Your assignment. Below are the records. State how many of their lines contain "separator", with nothing else.

Pixel coordinate grounding data
BEGIN

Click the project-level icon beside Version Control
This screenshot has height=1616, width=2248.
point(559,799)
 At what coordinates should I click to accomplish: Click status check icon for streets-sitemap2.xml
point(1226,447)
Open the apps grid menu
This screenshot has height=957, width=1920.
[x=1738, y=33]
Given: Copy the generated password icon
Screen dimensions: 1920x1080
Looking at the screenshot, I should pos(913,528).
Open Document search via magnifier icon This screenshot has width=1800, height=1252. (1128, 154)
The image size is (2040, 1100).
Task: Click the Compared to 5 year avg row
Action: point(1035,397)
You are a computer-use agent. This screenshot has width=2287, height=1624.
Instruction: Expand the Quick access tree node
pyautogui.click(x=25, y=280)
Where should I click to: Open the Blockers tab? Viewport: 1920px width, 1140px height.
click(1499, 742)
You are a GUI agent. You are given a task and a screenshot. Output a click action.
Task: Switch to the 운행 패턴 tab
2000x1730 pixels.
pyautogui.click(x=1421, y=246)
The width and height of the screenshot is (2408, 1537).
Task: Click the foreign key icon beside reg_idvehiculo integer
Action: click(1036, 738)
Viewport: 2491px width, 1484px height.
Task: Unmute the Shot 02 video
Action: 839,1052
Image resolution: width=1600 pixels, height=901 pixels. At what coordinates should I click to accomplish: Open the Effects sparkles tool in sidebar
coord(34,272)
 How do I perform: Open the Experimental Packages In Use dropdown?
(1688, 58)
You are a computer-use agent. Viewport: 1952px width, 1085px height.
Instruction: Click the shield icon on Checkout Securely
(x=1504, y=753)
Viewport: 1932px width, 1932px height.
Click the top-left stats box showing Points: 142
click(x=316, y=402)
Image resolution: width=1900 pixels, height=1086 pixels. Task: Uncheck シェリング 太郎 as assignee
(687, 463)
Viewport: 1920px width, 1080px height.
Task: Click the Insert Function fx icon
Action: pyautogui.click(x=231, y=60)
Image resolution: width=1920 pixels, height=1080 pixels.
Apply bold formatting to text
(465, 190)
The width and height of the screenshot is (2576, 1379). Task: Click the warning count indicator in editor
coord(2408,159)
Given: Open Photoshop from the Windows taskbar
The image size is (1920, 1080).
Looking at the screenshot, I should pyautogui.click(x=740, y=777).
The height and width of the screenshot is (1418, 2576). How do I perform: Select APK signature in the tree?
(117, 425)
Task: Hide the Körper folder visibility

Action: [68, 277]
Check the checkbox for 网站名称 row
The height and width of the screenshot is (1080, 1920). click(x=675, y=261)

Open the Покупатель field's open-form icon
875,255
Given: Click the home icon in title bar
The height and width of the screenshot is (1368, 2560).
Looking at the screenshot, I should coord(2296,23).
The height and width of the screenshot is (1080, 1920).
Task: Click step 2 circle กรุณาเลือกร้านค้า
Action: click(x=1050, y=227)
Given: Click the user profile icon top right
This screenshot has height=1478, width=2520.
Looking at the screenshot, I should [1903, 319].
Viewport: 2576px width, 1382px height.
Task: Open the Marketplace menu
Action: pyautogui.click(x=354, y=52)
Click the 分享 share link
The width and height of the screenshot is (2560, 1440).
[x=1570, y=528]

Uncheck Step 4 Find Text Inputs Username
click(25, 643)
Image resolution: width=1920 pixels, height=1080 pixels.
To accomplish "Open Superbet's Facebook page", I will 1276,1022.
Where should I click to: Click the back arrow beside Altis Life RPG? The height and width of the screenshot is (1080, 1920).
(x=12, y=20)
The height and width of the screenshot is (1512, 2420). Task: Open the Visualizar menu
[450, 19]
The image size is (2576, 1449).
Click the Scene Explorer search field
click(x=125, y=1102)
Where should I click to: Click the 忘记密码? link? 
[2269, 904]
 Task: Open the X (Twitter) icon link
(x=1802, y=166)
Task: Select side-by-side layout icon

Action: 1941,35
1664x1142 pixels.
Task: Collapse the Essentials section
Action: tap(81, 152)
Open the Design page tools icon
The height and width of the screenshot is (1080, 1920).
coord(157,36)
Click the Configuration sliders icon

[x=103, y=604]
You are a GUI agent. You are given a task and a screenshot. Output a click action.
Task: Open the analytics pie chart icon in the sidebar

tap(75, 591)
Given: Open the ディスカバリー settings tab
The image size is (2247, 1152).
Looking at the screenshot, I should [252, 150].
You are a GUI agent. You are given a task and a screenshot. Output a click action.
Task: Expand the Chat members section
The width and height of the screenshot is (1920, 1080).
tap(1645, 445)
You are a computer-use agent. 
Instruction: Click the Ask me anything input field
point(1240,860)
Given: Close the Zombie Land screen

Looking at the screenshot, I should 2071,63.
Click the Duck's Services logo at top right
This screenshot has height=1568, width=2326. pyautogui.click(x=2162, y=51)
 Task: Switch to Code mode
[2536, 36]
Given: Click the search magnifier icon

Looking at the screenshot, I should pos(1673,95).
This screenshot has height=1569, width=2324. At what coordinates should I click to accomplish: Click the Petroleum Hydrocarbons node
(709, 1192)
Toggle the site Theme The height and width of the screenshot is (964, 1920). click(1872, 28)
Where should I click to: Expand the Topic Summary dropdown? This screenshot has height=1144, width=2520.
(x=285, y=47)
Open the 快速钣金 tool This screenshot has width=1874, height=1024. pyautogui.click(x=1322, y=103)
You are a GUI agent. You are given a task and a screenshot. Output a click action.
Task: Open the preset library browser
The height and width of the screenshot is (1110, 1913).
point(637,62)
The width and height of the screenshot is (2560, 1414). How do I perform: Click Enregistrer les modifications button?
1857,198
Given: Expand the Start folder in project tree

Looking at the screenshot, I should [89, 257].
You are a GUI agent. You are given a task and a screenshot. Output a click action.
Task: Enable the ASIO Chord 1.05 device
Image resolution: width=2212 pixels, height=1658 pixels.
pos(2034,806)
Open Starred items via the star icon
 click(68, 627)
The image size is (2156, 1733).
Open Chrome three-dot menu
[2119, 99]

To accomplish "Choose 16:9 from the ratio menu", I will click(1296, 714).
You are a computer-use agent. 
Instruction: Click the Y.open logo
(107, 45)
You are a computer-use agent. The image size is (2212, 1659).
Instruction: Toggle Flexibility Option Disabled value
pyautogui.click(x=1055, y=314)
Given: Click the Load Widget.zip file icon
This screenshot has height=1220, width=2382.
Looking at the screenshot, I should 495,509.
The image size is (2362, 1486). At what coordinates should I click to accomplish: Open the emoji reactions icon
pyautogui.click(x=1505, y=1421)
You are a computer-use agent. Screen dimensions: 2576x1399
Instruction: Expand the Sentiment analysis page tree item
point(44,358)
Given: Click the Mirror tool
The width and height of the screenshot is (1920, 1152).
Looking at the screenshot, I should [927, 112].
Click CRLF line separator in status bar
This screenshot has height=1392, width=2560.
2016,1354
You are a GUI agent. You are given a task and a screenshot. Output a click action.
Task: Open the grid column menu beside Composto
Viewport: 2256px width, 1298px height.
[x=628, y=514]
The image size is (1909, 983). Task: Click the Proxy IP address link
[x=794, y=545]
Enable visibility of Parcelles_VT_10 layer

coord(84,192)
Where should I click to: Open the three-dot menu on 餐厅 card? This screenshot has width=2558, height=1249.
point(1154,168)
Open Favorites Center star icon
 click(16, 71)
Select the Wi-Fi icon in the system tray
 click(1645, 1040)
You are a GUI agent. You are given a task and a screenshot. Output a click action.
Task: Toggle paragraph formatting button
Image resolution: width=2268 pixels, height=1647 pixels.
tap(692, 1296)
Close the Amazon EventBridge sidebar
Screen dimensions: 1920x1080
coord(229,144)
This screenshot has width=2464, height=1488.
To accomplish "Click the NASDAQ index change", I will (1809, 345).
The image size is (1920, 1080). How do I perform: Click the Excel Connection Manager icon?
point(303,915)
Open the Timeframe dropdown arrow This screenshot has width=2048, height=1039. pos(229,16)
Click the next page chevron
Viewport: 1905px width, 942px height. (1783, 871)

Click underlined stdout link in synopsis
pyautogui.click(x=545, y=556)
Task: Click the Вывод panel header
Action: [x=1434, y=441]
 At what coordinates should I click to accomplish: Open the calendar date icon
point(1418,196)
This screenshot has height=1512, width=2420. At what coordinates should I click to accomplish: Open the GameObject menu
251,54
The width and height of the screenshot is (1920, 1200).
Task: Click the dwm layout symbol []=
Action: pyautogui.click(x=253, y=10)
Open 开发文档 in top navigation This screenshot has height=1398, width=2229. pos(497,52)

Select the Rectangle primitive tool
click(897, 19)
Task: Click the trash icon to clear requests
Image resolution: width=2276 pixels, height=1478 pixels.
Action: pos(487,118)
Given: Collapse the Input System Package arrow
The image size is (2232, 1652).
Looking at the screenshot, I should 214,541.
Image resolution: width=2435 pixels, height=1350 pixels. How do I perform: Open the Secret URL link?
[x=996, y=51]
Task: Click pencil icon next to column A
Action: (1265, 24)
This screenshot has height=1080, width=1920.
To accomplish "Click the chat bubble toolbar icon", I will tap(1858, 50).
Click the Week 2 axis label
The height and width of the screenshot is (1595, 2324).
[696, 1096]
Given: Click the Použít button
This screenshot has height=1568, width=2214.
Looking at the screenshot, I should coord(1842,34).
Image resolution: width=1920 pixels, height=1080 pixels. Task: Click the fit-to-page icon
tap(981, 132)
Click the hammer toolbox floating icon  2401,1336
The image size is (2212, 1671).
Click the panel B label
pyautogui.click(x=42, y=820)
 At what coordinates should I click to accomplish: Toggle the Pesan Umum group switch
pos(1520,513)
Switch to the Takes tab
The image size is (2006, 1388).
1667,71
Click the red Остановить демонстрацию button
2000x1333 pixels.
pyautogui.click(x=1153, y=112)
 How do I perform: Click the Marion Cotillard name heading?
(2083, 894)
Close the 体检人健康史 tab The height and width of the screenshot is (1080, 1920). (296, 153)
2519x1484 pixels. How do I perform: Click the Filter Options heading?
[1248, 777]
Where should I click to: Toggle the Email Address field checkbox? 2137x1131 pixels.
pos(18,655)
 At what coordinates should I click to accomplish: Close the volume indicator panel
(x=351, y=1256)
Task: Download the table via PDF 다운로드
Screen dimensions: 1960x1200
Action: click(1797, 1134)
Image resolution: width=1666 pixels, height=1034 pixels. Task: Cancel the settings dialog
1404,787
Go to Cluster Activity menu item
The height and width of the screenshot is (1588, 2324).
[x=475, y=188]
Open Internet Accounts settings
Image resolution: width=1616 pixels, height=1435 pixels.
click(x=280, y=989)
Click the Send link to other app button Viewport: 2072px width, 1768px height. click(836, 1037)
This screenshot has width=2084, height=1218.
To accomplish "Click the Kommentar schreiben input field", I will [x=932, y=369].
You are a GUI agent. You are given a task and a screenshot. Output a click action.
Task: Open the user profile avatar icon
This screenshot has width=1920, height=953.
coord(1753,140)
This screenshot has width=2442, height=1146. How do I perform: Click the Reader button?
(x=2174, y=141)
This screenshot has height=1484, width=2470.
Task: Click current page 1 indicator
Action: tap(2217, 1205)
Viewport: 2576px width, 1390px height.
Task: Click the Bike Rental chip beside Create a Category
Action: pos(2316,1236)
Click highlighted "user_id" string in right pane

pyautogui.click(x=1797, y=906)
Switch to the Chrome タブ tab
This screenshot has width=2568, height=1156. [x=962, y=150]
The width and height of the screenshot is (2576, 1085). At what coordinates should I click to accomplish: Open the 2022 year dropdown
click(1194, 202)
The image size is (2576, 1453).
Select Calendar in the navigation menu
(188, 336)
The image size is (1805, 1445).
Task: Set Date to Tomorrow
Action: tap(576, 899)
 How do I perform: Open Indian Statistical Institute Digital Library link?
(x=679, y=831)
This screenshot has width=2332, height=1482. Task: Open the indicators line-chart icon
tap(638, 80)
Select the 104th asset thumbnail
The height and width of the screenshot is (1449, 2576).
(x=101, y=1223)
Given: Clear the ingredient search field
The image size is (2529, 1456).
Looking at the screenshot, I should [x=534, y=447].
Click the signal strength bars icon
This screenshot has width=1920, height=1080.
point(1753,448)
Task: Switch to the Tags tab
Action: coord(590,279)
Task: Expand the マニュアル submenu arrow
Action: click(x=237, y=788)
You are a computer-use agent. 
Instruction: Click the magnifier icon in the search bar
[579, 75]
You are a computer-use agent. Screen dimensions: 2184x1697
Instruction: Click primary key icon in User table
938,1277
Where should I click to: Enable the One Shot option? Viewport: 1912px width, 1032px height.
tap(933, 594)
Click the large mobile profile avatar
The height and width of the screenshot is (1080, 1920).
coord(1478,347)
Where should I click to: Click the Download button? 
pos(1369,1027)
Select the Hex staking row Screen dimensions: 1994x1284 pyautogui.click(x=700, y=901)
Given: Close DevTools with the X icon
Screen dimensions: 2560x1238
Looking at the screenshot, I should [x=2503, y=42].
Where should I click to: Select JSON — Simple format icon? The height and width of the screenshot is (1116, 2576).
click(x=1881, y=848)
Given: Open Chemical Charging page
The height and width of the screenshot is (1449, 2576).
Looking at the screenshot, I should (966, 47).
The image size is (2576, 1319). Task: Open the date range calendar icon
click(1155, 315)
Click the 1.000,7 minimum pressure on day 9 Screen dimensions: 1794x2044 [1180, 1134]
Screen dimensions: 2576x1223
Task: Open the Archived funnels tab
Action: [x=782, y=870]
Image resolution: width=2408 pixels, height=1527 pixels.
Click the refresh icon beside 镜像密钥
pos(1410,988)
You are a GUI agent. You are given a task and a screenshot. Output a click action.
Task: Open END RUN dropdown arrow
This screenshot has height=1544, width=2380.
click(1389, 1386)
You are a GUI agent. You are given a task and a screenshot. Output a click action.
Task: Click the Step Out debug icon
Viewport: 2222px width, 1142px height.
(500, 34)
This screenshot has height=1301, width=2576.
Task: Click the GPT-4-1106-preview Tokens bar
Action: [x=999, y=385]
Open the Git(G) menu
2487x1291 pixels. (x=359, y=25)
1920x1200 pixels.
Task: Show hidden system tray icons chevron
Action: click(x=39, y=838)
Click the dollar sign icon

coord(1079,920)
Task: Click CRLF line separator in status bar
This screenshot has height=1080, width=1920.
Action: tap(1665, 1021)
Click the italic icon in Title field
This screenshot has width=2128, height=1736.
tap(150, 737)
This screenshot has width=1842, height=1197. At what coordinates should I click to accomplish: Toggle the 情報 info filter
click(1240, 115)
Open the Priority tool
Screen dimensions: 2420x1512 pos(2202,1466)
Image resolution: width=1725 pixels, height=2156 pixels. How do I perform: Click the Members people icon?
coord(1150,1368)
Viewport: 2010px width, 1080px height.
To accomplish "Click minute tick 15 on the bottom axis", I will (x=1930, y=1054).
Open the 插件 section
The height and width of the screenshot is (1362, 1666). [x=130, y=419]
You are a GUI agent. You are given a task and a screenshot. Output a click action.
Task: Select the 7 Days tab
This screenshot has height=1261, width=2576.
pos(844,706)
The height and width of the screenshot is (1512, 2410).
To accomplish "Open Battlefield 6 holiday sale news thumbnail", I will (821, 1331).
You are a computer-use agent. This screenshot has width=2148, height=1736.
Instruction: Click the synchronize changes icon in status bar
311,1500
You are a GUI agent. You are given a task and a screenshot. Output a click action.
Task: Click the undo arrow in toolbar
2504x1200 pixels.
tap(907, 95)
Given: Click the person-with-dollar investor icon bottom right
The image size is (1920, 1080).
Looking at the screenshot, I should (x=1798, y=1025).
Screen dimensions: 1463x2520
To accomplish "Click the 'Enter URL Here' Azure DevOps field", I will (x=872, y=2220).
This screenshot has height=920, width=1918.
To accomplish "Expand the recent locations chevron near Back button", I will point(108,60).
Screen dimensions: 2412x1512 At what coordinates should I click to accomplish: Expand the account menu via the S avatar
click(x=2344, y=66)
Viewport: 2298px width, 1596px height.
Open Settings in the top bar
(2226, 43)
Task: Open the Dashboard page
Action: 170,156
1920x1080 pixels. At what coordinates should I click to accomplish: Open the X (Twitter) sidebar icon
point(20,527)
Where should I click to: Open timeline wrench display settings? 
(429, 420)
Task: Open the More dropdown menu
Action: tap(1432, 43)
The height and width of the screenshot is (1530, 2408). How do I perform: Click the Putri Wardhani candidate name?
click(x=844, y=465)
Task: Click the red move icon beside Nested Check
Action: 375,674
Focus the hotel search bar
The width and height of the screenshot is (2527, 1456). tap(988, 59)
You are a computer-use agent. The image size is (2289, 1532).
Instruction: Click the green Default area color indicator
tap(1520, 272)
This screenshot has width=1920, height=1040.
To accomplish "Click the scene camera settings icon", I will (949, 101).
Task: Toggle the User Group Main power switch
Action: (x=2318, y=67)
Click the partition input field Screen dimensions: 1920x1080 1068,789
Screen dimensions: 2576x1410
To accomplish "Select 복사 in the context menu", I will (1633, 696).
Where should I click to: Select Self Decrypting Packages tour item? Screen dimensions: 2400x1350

END

Result of the exercise. 2